Exercise requirements
Please copy, with no word changed, only the run of lines that opens with the line containing "Given: Select the 'Pc4 Wavelet Power' title" and closes with the last line below.

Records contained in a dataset
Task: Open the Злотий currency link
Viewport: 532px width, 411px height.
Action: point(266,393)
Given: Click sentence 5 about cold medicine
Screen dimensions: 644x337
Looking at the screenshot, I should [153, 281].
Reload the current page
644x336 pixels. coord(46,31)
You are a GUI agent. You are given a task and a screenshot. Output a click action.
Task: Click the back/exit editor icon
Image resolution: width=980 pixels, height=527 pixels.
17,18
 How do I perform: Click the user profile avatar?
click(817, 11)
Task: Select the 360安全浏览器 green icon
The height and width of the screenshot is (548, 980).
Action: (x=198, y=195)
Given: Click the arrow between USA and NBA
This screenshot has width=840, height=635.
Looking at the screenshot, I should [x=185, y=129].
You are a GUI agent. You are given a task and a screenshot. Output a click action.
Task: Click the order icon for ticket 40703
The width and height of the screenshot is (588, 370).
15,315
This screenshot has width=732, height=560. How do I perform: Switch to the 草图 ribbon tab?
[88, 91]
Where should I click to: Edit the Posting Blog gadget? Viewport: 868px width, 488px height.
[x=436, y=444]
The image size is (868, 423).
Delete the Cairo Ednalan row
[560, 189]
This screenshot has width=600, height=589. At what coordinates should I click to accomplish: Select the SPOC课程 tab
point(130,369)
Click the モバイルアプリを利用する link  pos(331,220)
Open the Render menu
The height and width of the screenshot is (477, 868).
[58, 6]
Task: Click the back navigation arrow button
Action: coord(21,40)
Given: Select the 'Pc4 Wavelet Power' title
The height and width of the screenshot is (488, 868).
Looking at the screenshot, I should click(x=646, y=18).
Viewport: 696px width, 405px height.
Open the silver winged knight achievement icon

Solution
Given: Select the 'Pc4 Wavelet Power' title
The height and width of the screenshot is (488, 868).
Looking at the screenshot, I should click(x=646, y=18).
Viewport: 696px width, 405px height.
Open the silver winged knight achievement icon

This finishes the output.